Records provided START

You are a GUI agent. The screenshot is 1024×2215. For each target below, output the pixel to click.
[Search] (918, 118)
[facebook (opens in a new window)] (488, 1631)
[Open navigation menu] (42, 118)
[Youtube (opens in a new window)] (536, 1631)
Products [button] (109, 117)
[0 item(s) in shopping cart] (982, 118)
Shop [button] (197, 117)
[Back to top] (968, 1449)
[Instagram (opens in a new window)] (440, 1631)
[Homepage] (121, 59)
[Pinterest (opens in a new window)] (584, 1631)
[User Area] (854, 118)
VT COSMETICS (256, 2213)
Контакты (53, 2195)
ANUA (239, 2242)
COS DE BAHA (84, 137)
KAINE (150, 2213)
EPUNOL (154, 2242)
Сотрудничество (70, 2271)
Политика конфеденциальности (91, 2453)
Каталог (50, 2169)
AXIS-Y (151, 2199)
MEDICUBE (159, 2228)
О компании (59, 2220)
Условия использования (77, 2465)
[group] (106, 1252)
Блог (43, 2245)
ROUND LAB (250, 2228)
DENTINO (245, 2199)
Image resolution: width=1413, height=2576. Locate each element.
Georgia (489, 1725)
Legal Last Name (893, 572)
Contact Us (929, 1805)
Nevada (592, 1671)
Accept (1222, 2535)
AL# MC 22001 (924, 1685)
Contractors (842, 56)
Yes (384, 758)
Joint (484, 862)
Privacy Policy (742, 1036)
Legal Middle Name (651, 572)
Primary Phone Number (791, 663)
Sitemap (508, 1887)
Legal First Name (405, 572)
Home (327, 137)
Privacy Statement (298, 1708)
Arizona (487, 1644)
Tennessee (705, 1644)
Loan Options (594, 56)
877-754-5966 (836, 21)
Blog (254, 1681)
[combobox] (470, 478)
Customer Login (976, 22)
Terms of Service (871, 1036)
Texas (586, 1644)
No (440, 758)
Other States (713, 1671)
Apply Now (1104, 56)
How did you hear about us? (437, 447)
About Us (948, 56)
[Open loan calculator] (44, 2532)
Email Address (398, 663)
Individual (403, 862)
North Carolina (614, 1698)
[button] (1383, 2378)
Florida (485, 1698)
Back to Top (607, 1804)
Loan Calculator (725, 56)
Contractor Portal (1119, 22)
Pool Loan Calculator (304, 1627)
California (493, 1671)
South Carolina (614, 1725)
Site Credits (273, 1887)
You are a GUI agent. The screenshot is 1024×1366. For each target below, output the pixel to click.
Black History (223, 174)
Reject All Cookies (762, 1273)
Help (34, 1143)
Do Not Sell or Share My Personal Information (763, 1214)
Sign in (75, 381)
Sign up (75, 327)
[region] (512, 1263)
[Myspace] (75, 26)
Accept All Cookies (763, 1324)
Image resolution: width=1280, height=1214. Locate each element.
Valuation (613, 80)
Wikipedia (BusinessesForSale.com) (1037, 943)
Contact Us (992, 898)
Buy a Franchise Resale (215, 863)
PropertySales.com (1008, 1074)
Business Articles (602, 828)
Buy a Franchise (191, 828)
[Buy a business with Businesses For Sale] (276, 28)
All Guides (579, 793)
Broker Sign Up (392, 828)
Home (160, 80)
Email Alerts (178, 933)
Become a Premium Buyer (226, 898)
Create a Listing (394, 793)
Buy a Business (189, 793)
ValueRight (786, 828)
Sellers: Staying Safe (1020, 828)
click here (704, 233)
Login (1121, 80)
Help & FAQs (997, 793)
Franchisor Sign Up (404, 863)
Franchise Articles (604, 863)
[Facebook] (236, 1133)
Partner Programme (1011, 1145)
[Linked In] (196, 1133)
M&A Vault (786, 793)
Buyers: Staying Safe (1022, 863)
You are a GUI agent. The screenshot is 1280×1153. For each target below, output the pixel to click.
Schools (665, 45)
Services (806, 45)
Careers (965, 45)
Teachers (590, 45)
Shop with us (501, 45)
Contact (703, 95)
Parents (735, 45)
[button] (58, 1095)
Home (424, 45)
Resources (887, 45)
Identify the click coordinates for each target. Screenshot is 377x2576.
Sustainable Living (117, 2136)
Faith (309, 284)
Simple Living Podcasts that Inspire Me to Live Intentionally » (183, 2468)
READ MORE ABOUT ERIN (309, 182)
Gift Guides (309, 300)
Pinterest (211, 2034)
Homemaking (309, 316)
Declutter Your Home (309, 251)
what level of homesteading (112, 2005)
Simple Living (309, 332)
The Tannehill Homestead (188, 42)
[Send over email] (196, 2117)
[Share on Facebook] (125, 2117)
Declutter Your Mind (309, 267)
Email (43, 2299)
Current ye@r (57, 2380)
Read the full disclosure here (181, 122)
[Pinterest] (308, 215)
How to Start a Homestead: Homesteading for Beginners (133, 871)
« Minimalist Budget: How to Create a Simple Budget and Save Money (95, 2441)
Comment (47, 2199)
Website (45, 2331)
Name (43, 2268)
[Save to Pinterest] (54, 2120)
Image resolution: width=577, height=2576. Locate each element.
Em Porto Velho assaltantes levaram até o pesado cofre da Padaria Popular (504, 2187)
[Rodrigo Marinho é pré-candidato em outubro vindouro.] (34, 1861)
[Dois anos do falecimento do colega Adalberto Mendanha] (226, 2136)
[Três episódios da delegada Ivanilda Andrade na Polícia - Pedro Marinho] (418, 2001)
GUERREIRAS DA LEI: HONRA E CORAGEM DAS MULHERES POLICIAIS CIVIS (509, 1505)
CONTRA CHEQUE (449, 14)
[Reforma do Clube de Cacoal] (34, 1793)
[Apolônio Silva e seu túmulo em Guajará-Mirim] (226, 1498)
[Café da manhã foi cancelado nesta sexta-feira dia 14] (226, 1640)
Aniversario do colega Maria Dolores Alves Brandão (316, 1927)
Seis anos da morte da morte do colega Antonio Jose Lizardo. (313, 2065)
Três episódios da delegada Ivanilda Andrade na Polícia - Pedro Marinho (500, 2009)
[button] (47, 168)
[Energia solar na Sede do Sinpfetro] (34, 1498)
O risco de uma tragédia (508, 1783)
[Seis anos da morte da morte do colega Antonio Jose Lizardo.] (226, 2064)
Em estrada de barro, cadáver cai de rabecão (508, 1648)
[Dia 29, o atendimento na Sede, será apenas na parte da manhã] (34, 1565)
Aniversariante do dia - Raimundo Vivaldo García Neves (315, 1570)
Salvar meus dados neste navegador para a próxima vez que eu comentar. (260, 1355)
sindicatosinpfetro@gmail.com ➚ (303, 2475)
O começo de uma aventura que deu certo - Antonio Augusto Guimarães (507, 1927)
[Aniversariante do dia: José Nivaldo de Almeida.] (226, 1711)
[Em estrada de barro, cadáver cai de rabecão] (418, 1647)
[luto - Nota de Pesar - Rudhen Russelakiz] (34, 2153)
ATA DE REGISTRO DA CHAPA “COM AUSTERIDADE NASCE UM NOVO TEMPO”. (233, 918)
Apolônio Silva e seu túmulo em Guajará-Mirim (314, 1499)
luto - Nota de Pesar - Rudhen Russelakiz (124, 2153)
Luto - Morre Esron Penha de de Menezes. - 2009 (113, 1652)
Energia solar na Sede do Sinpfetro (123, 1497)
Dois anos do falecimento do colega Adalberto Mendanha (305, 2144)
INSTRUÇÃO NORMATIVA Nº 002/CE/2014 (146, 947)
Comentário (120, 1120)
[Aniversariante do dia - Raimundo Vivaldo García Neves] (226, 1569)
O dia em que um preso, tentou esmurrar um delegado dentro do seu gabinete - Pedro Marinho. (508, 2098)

Records provided END

• **Task brief**
Could you find every line in the records above that contains the word "resolution" and copy it?

• **Result**
Image resolution: width=1413, height=2576. Locate each element.
Image resolution: width=1280, height=1214. Locate each element.
Image resolution: width=577, height=2576. Locate each element.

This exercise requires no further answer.